> Required work
Only one stretch of the data below is wanted: the lines starting at the one with "Mobile Phone (179, 1756)" and ending at the one with "Tech News (202, 365)", both included, given again exactly.

##### Extracted information

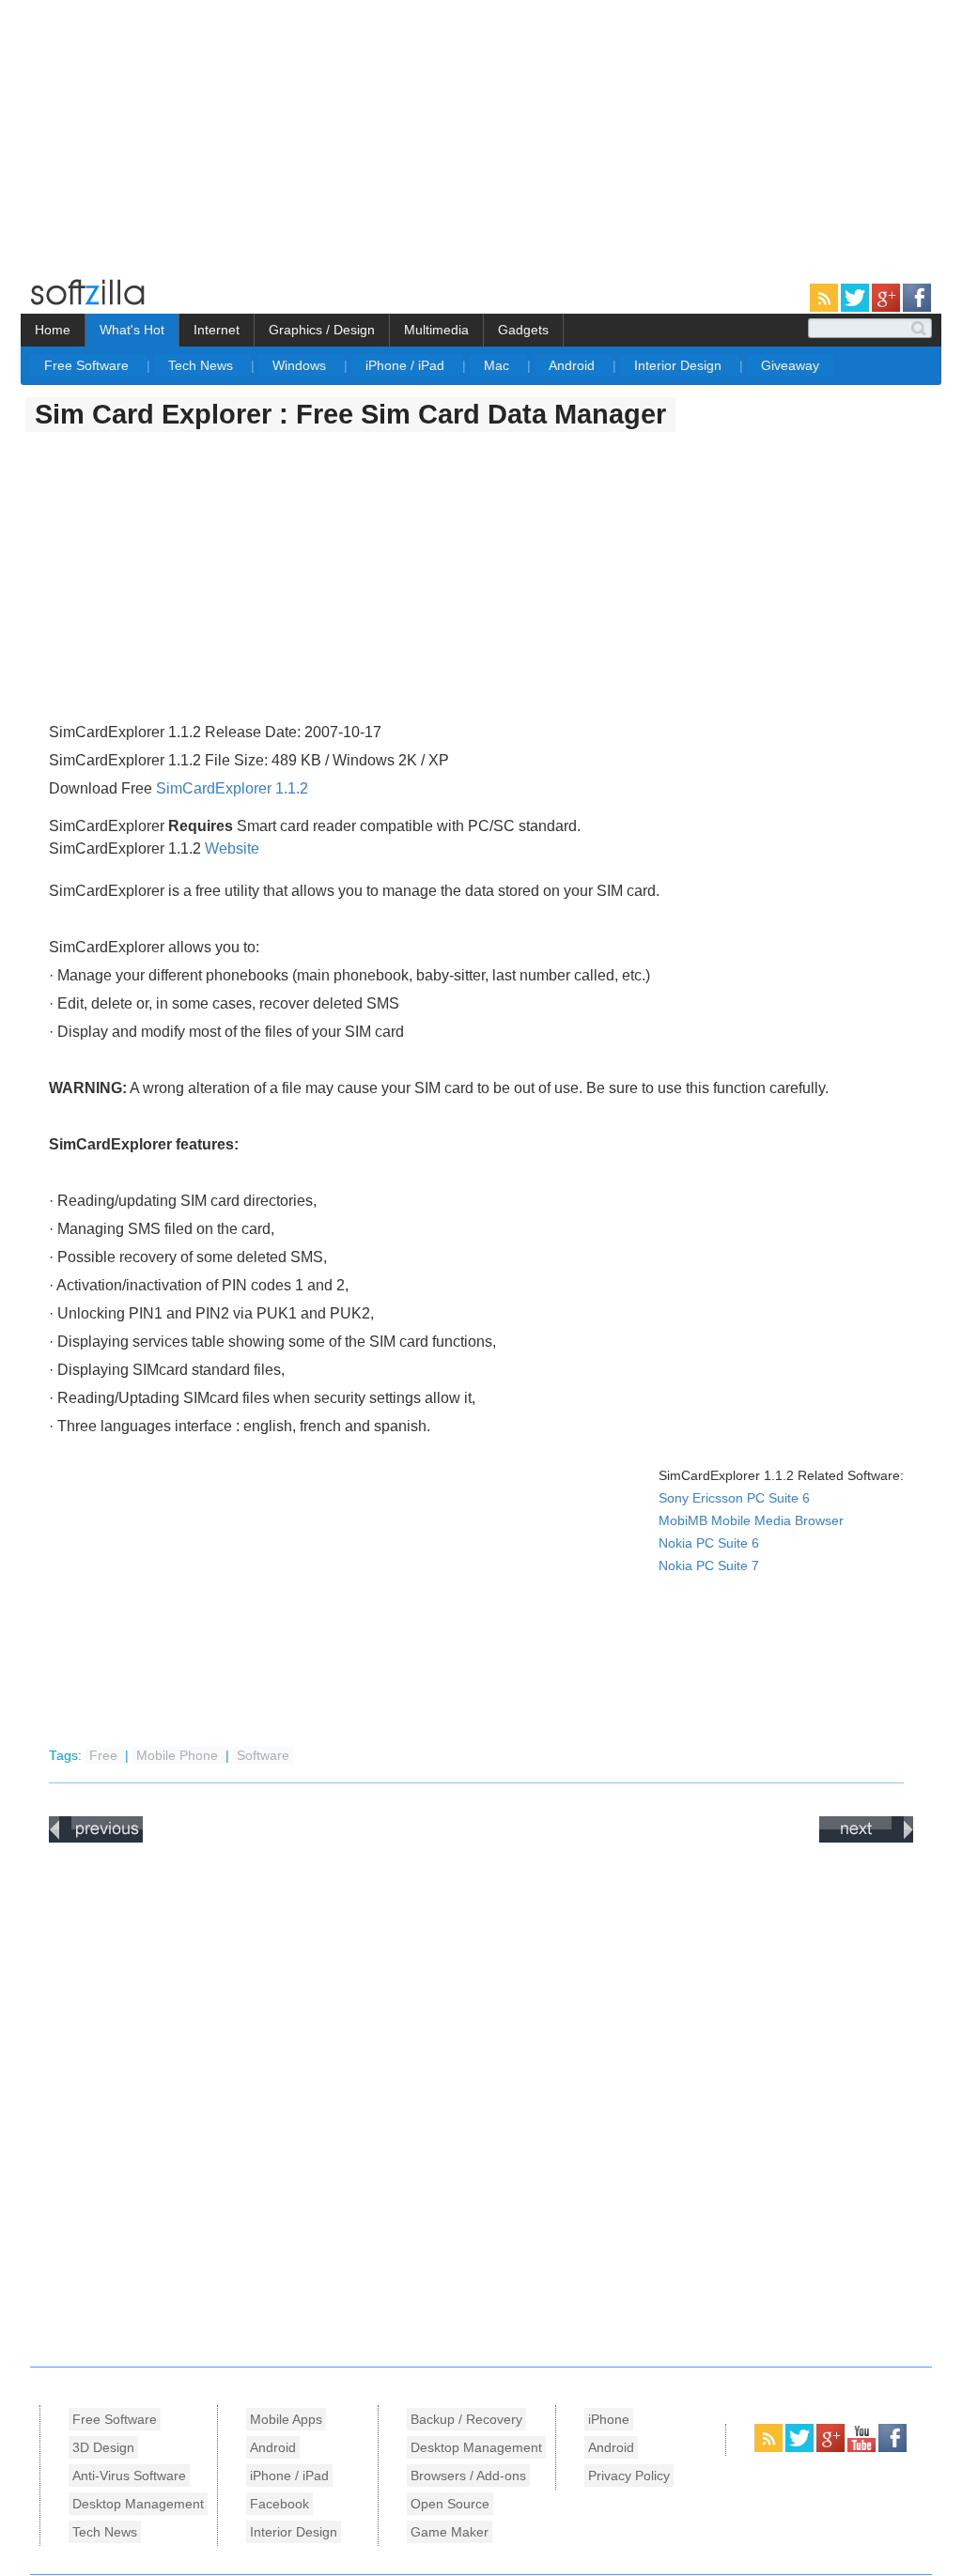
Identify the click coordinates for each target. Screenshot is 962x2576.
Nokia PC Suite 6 (709, 1543)
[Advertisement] (158, 131)
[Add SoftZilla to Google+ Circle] (887, 308)
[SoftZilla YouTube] (862, 2448)
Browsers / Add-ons (468, 2475)
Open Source (450, 2503)
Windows (301, 365)
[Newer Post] (96, 1838)
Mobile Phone (179, 1756)
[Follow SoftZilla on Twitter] (856, 308)
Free (105, 1756)
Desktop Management (138, 2503)
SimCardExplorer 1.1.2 (232, 788)
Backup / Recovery (466, 2419)
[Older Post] (866, 1838)
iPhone (608, 2419)
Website (232, 848)
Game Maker (450, 2531)
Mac (498, 365)
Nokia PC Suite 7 (709, 1566)
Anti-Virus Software (129, 2475)
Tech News (202, 365)
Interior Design (679, 365)
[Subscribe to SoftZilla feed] (825, 308)
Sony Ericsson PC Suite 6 (734, 1498)
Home (52, 329)
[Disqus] (481, 2100)
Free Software (88, 365)
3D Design (103, 2447)
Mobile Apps (286, 2419)
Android (573, 365)
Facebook (279, 2503)
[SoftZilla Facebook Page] (917, 308)
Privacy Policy (629, 2475)
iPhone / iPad (406, 365)
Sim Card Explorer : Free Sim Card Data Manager (350, 414)
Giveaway (790, 365)
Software (263, 1756)
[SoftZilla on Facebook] (892, 2448)
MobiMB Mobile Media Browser (751, 1521)
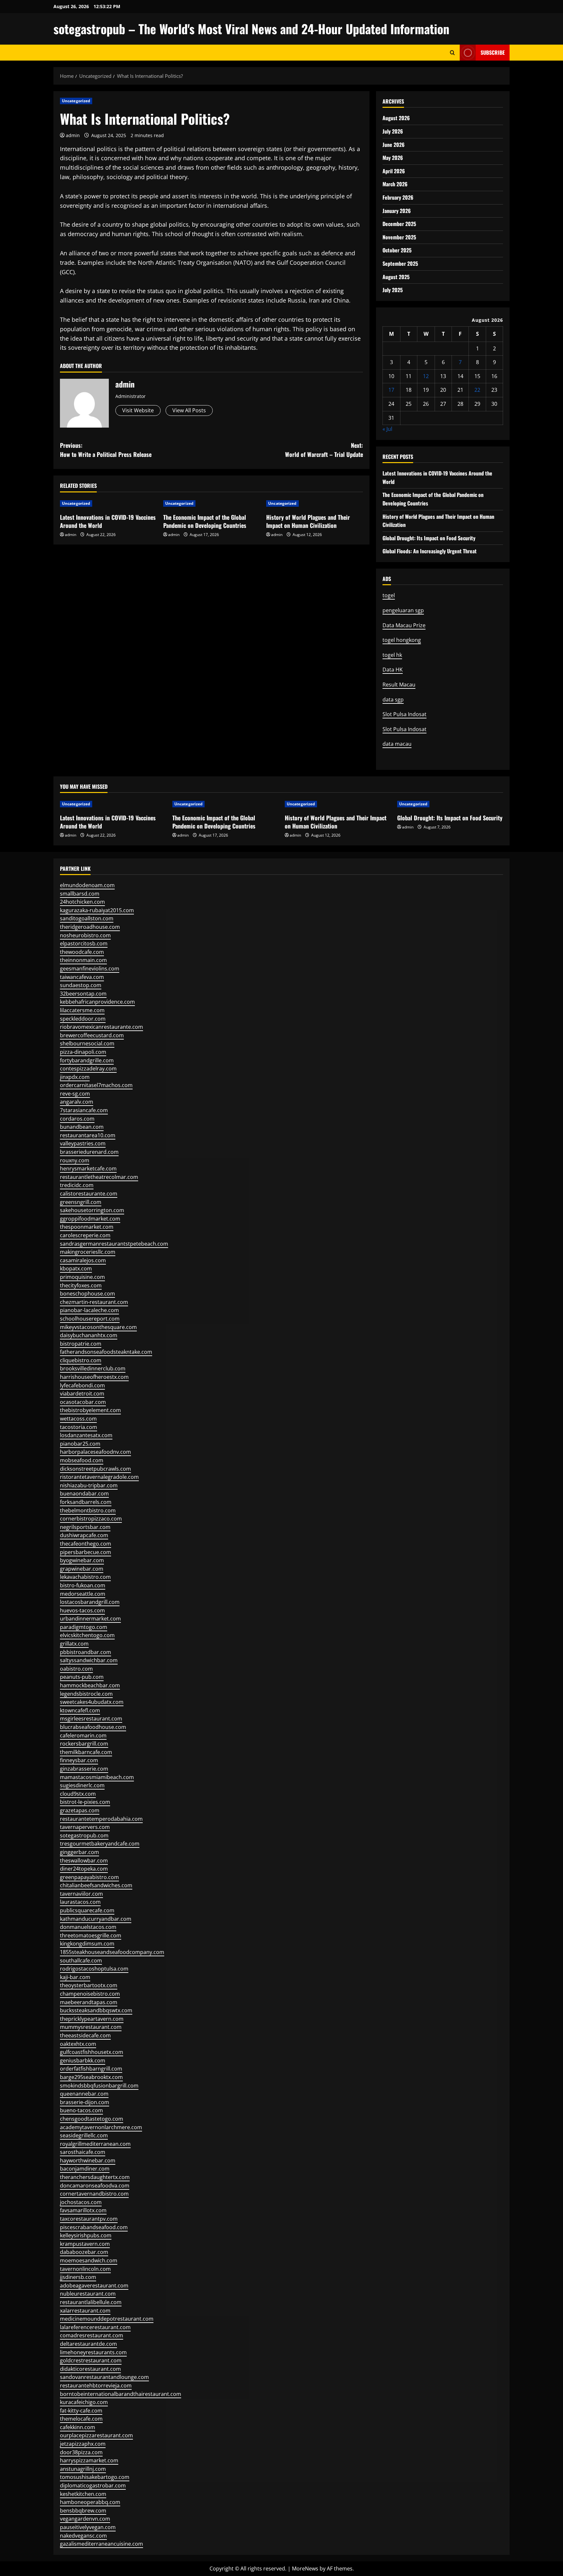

##########

> Written solution
Mobile Phone (179, 1756)
[Follow SoftZilla on Twitter] (856, 308)
Free (105, 1756)
Desktop Management (138, 2503)
SimCardExplorer 1.1.2 (232, 788)
Backup / Recovery (466, 2419)
[Older Post] (866, 1838)
iPhone (608, 2419)
Website (232, 848)
Game Maker (450, 2531)
Mac (498, 365)
Nokia PC Suite 7 (709, 1566)
Anti-Virus Software (129, 2475)
Tech News (202, 365)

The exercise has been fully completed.